Quensel’s career model describes crime as a process that can evolve from a small insignificant offence to a serious criminal career due to the failed interaction between the individual and the environment (including judicial sanctioning).
With his model, Quensel wants to combine the etiological and penological perspective, while at the same time not viewing criminality as the result of a single event, but as a multi-phase process. As an example, he draws on juvenile delinquency, which, according to Quensel, develops over several years, and which is the result of failed interaction between the juvenile and his environment (including the state sanction apparatus).
Quensel’s approach, therefore also called the “vicious circle model”, proceeds as follows:
In the first phase, a mostly small, first offence is committed in order to solve a certain, mostly small, problem: Lack of recognition in the peer group, school failures, etc. Now the crime can either turn out positively, i.e. succeed, then the problem has been solved in some way and serves as reinforcement for possible future delinquency. Or it cannot succeed, then the young person can either be lucky and not caught, or he can be unlucky and officially punished.
If the latter is the case, we are in the second phase of Quensel’s career model: the young person has to serve detention, he is reprimanded or perhaps even has to be placed under juvenile detention.

## DATA SHOWN
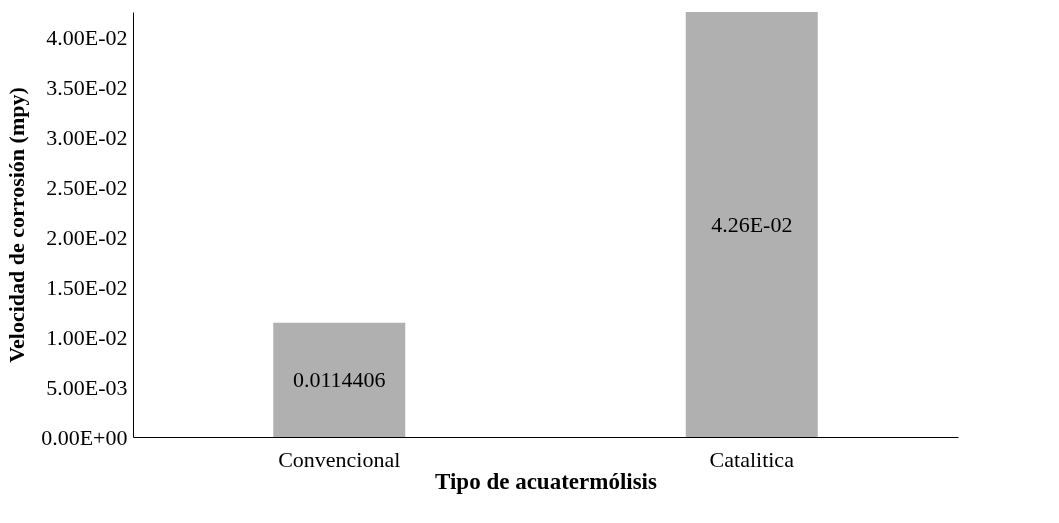 This screenshot has width=1059, height=523. I want to click on y-tick-label: 4.00E-02, so click(87, 38).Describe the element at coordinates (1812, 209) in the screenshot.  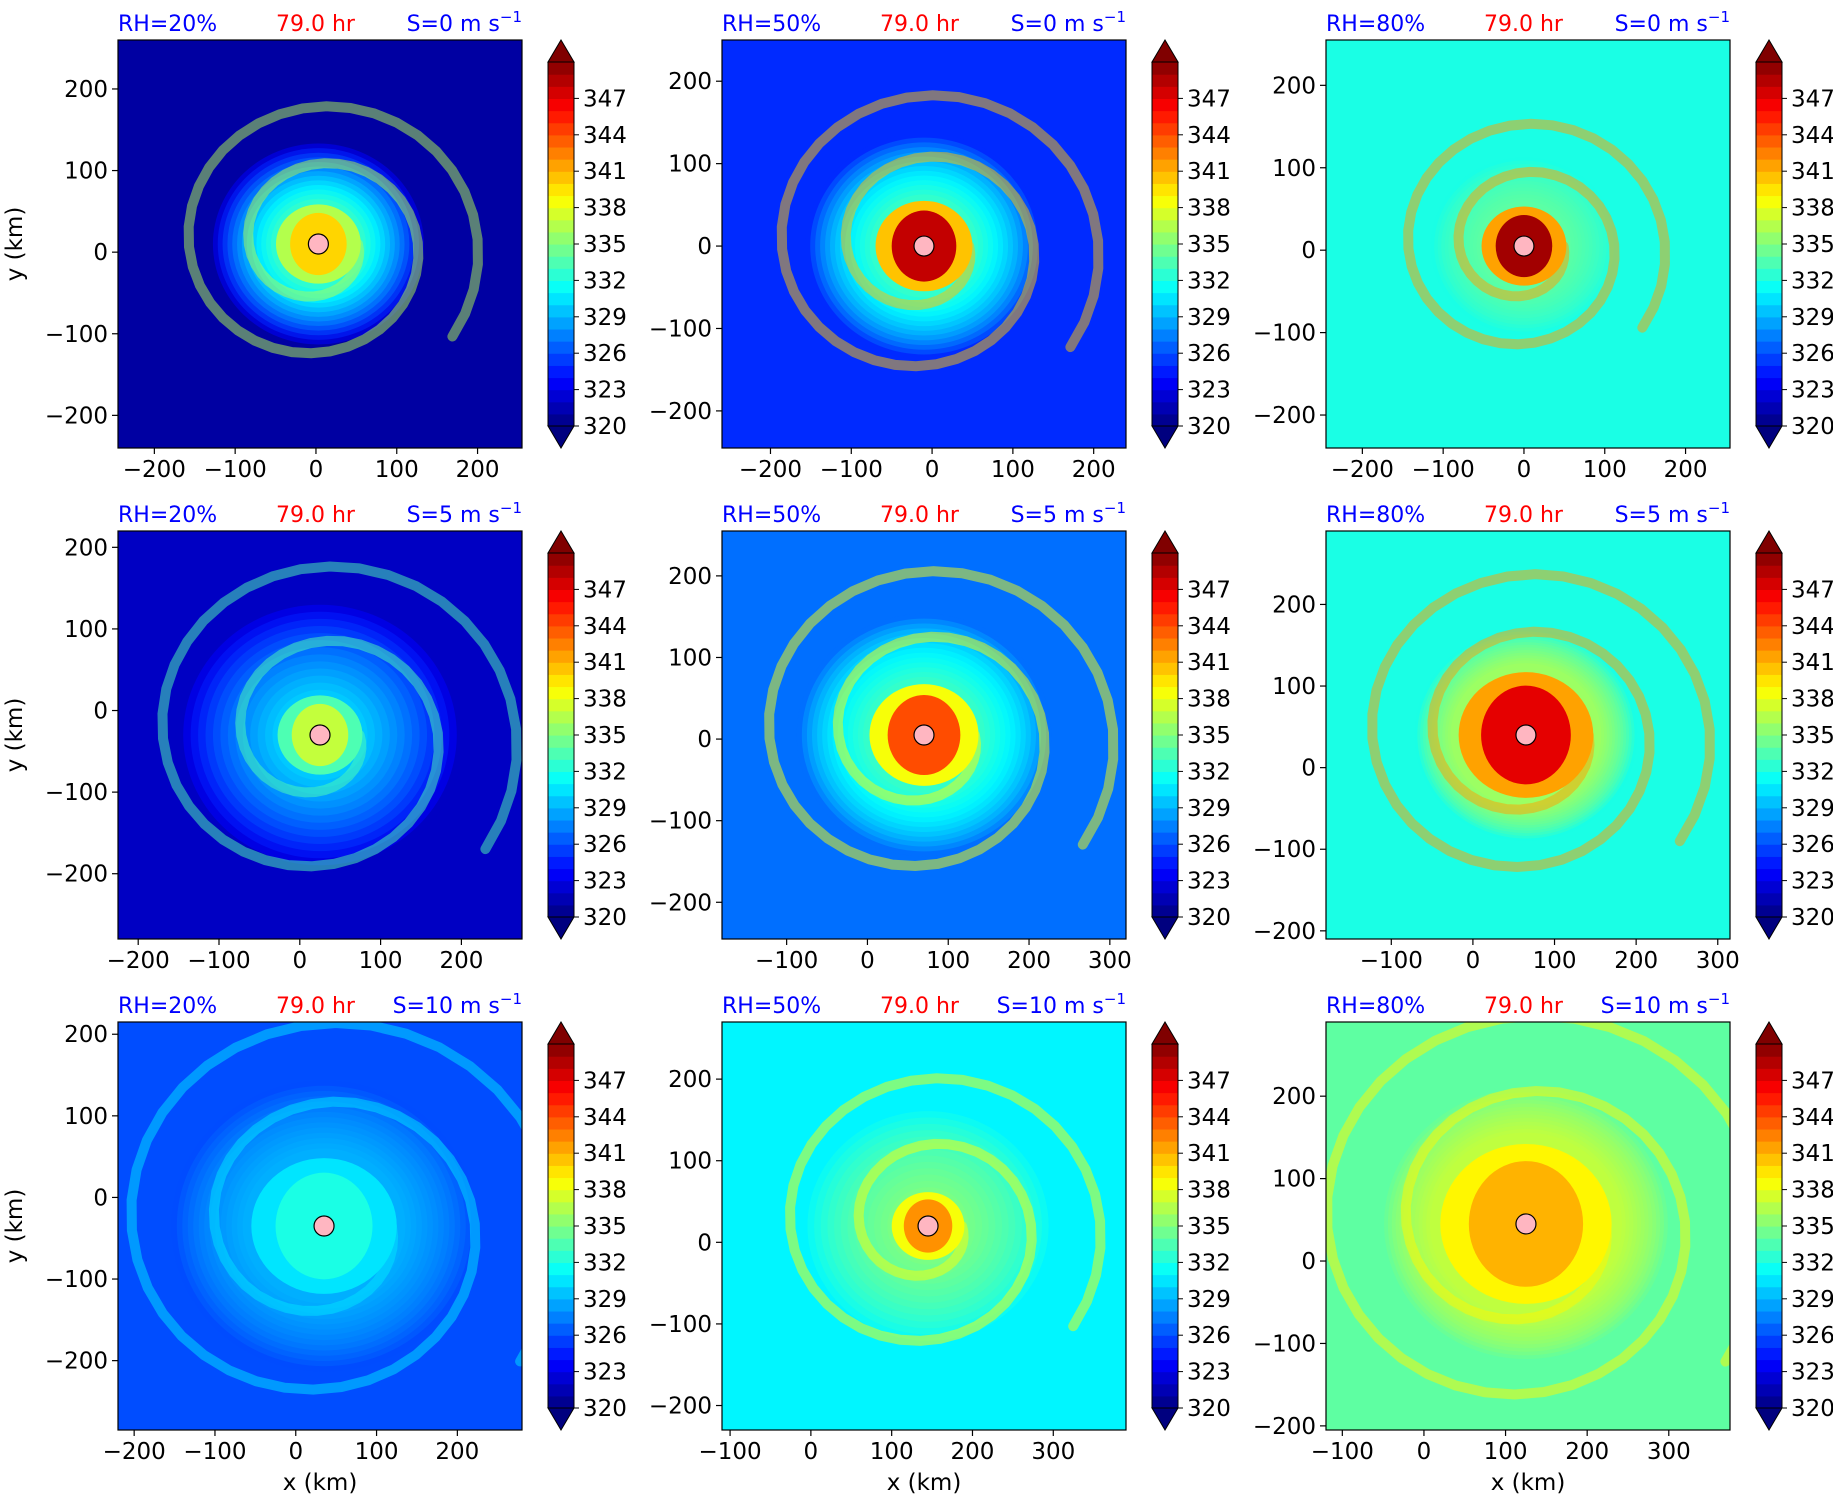
I see `colorbar-tick-label: 338` at that location.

## TASKS TO PERFORM
1 - In the passage on Quensel's career model, what other name is given to Quensel's approach?
2 - Repeat the passage on Quensel's career model word for word, from "With his model, Quensel" up to and including "state sanction apparatus).".
The listing comes from a separate source.

## RESULTS FOR THE EXERCISE
1 - It is also called the "vicious circle model."

2 -
With his model, Quensel wants to combine the etiological and penological perspective, while at the same time not viewing criminality as the result of a single event, but as a multi-phase process. As an example, he draws on juvenile delinquency, which, according to Quensel, develops over several years, and which is the result of failed interaction between the juvenile and his environment (including the state sanction apparatus).